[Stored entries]
______

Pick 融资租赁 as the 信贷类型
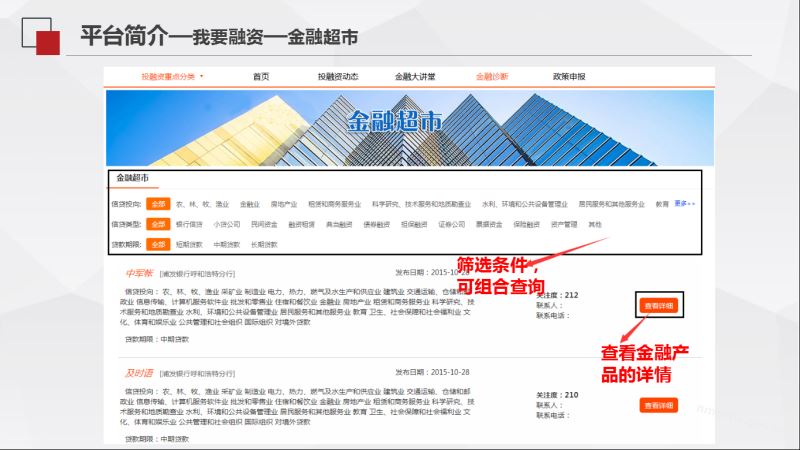 (x=301, y=224)
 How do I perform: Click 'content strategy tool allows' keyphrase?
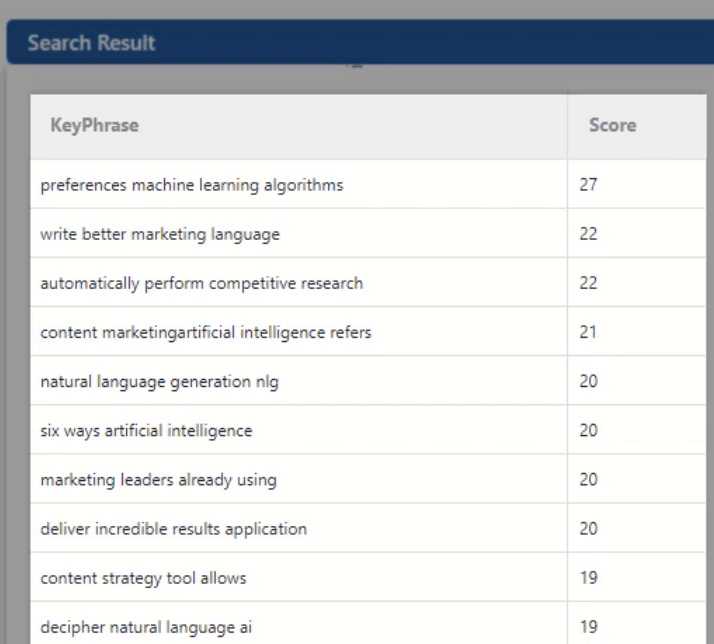click(143, 577)
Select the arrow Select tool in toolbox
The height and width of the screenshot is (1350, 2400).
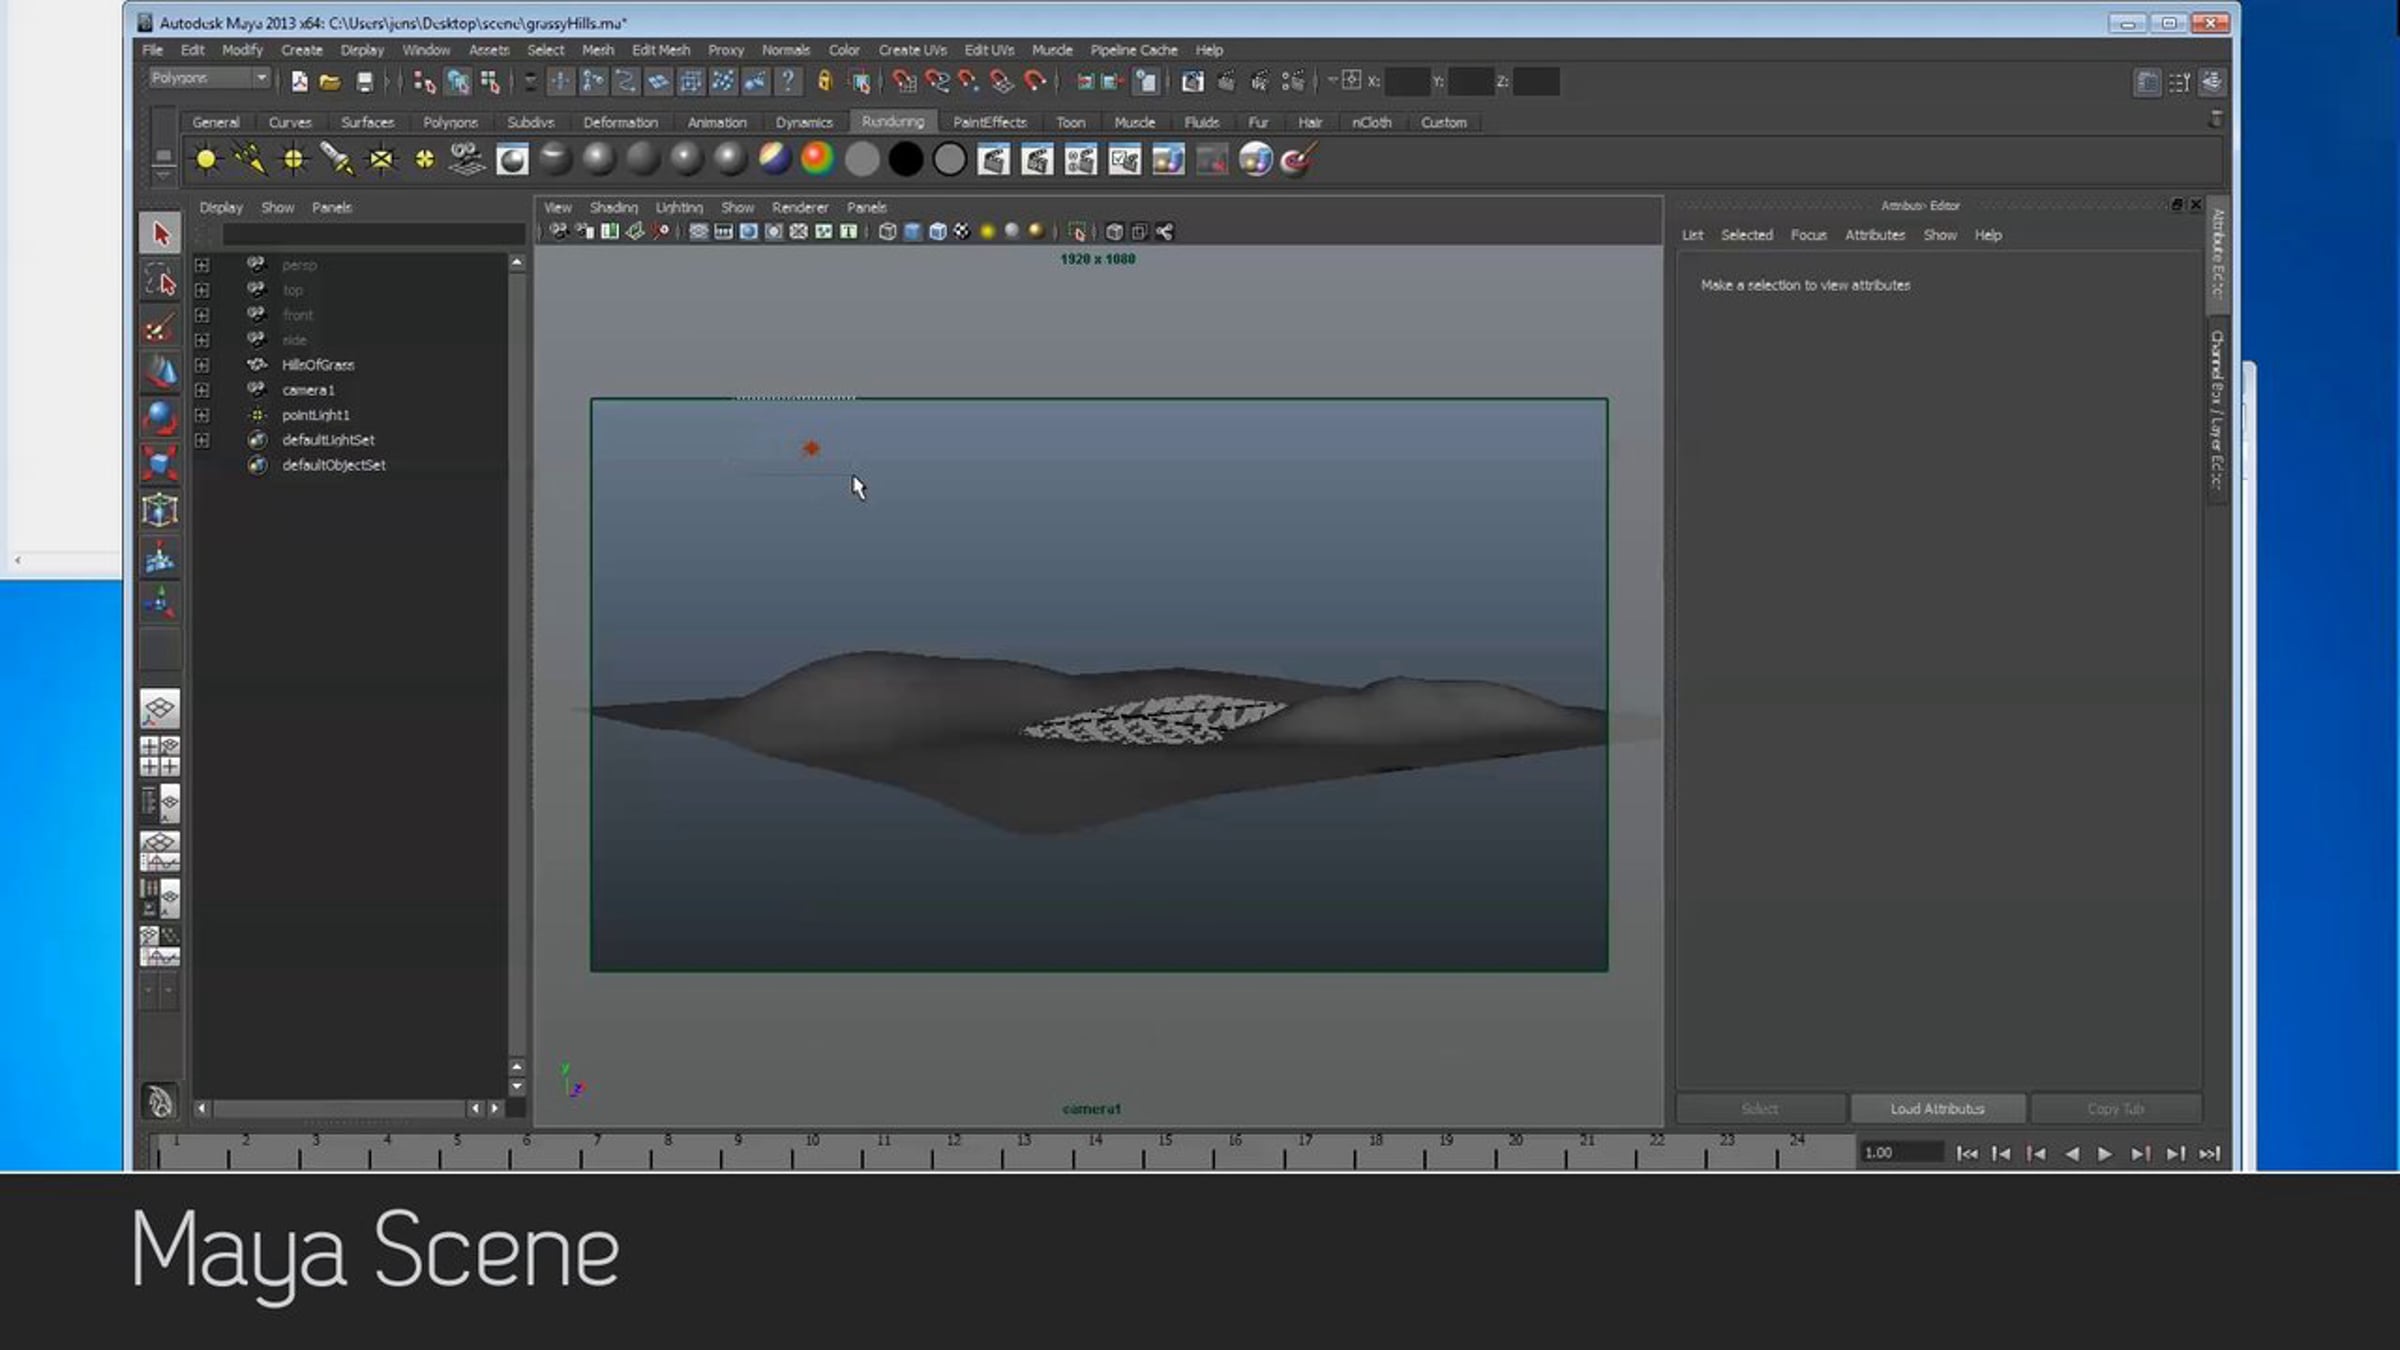point(160,234)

______

**WHAT THE TASK ASKS:** Recast the items above as a numbered list, skipping any blank lines and omitting the pictures.

**RESPONSE TO THIS EXERCISE:**
1. Pick 融资租赁 as the 信贷类型
2.  (x=301, y=224)
3.  How do I perform: Click 'content strategy tool allows' keyphrase?
4. click(143, 577)
5. Select the arrow Select tool in toolbox
6. The height and width of the screenshot is (1350, 2400).
7. point(160,234)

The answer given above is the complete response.